Соберите из пунктов ниже все строки, в которых есть слово «agent».

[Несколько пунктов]
****************************************

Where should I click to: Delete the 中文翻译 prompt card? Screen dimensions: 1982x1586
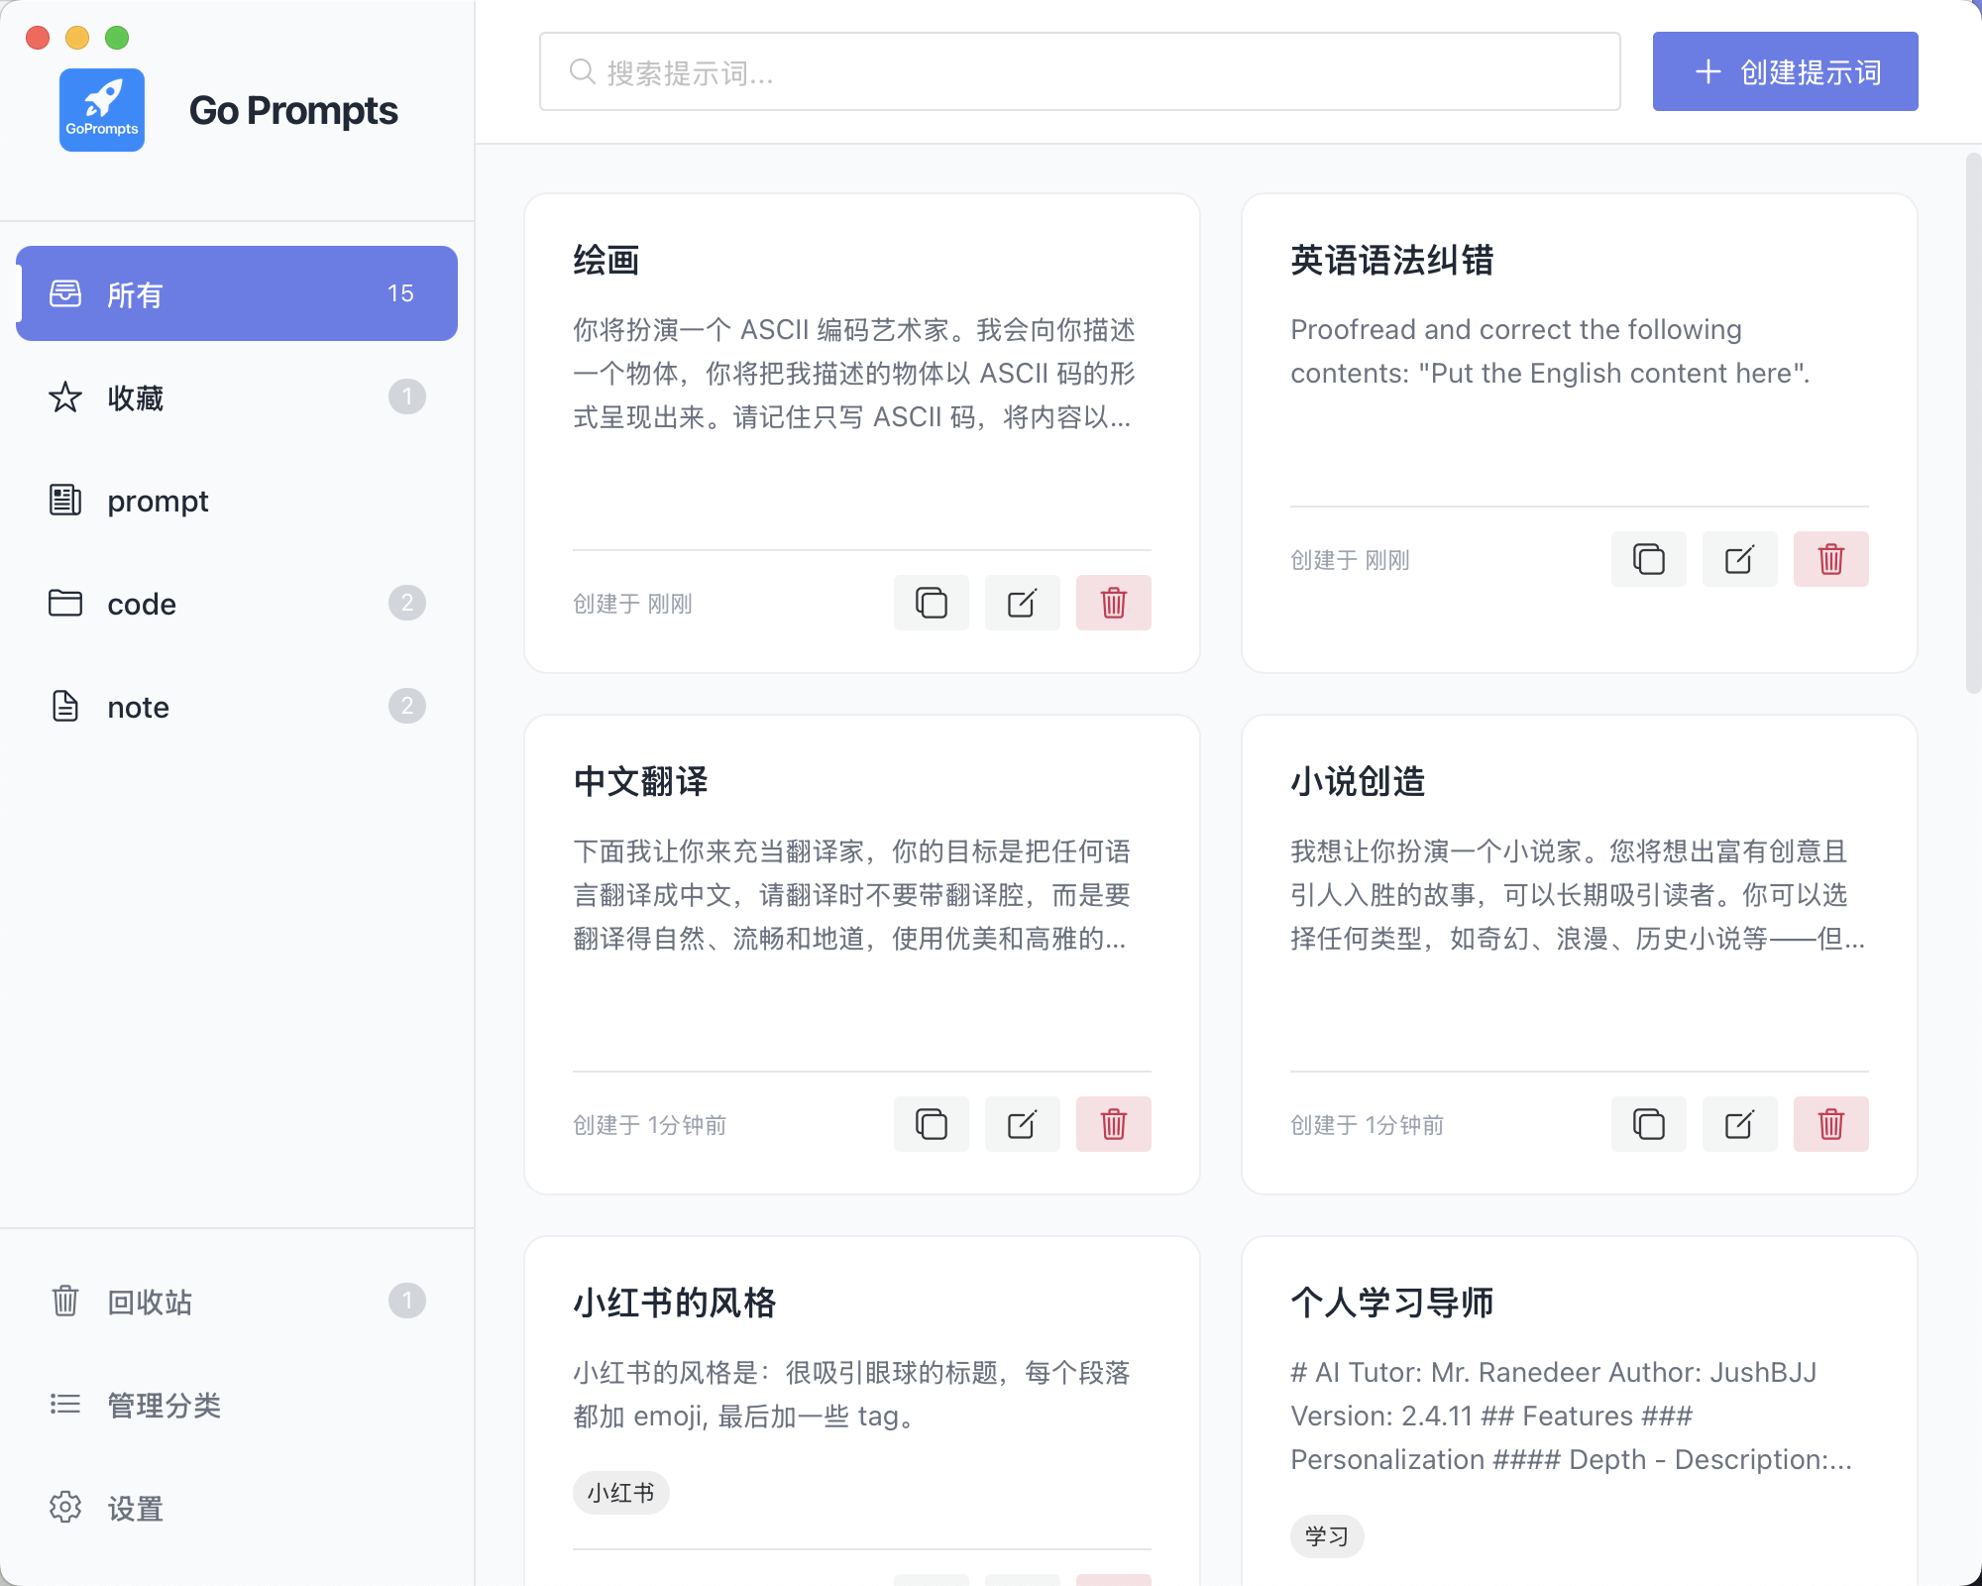(x=1113, y=1124)
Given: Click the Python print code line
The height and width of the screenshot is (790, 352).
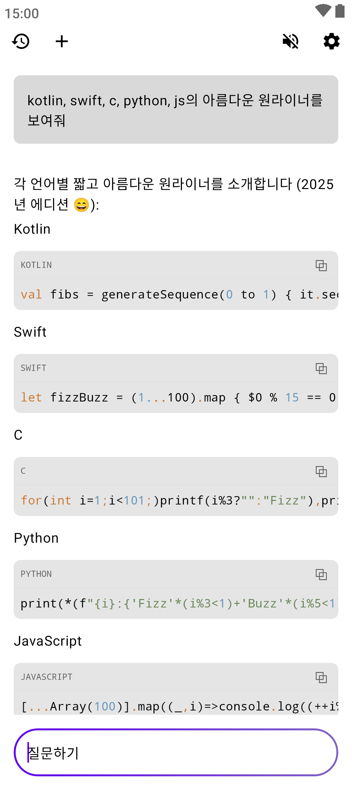Looking at the screenshot, I should coord(176,604).
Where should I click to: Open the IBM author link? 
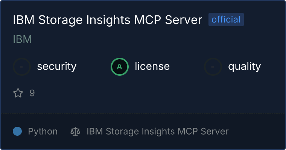(x=22, y=39)
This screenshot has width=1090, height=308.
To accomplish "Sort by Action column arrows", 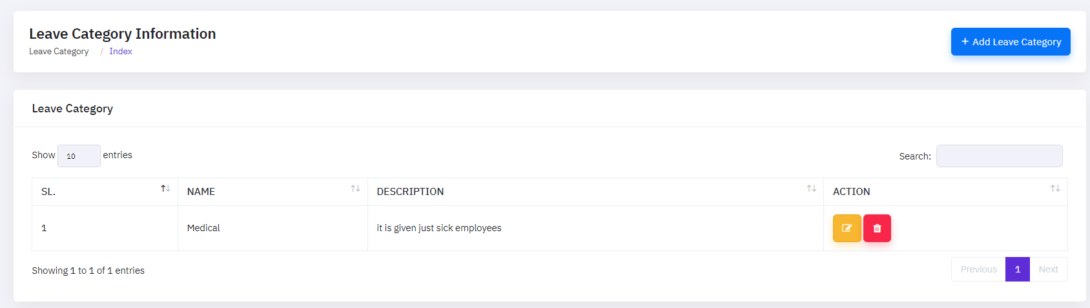I will 1055,189.
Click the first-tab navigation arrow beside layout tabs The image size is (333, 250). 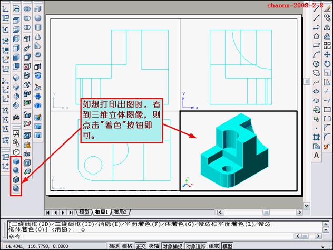49,212
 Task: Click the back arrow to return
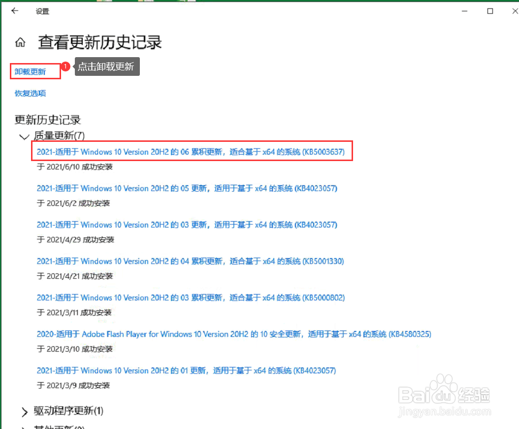tap(14, 11)
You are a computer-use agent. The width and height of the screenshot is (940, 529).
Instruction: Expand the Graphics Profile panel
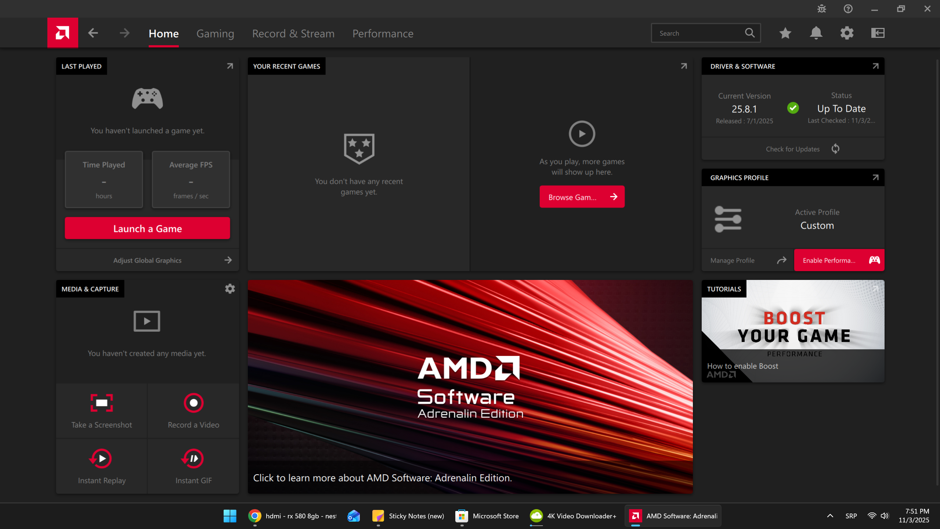coord(875,177)
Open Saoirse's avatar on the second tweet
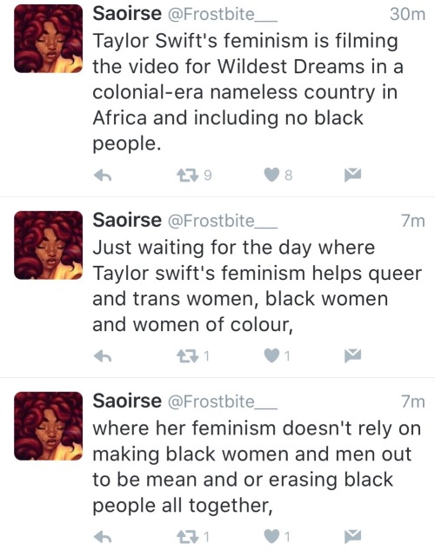435x557 pixels. (x=49, y=245)
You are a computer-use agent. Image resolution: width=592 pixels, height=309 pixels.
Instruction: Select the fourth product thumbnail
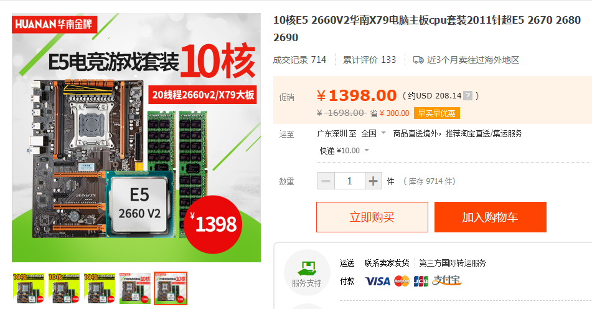[x=135, y=288]
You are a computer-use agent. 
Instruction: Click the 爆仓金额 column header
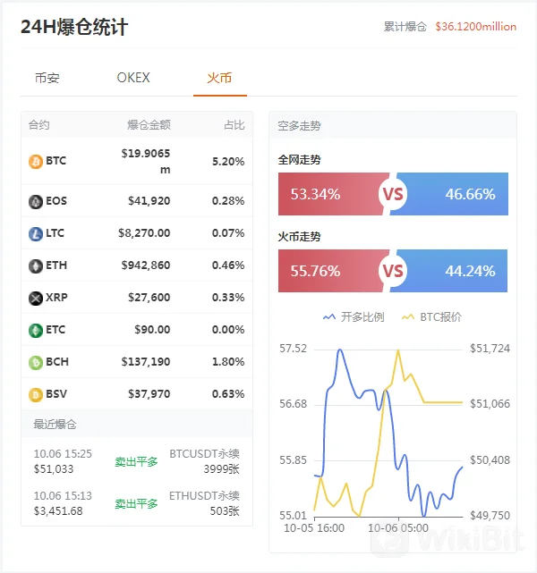[x=149, y=125]
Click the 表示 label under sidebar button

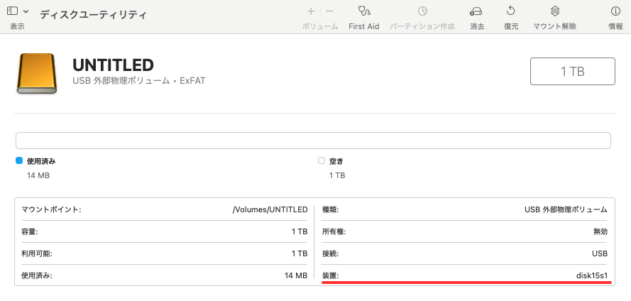coord(17,26)
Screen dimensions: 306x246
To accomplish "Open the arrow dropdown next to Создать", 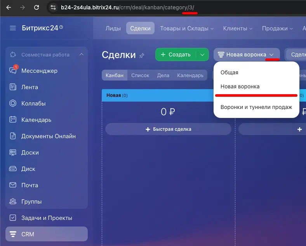I will pos(202,54).
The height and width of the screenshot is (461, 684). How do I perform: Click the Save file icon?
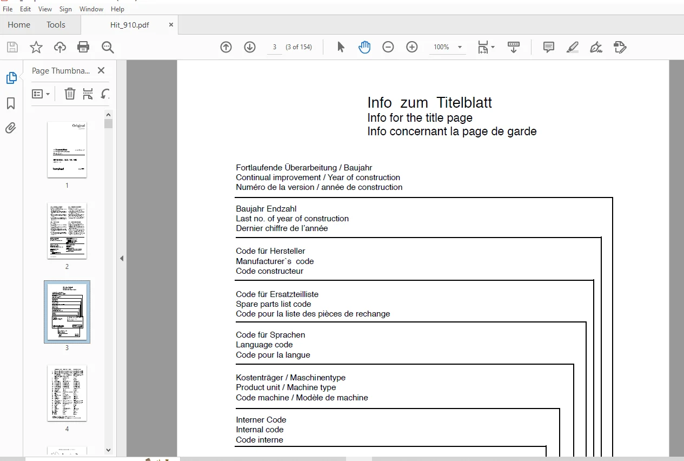point(12,47)
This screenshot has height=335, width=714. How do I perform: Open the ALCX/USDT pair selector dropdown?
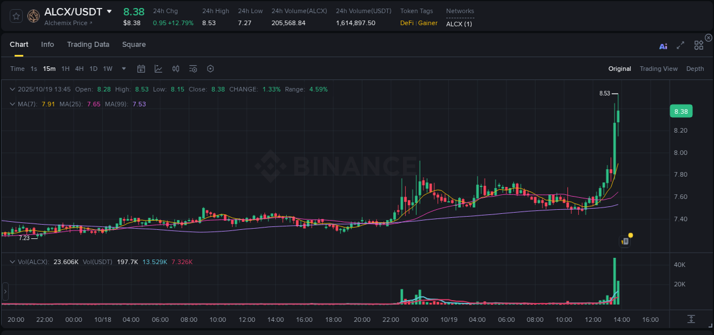[109, 11]
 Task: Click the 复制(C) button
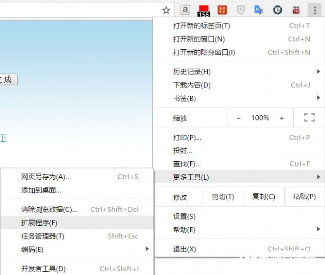coord(264,197)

****************************************

### РЕЗУЛЬТАТ ВЫПОЛНЕНИЯ
You are a computer-use agent. The width and height of the screenshot is (940, 529).
You are a computer-use agent. Image resolution: width=592 pixels, height=309 pixels.
You are a computer-use agent. 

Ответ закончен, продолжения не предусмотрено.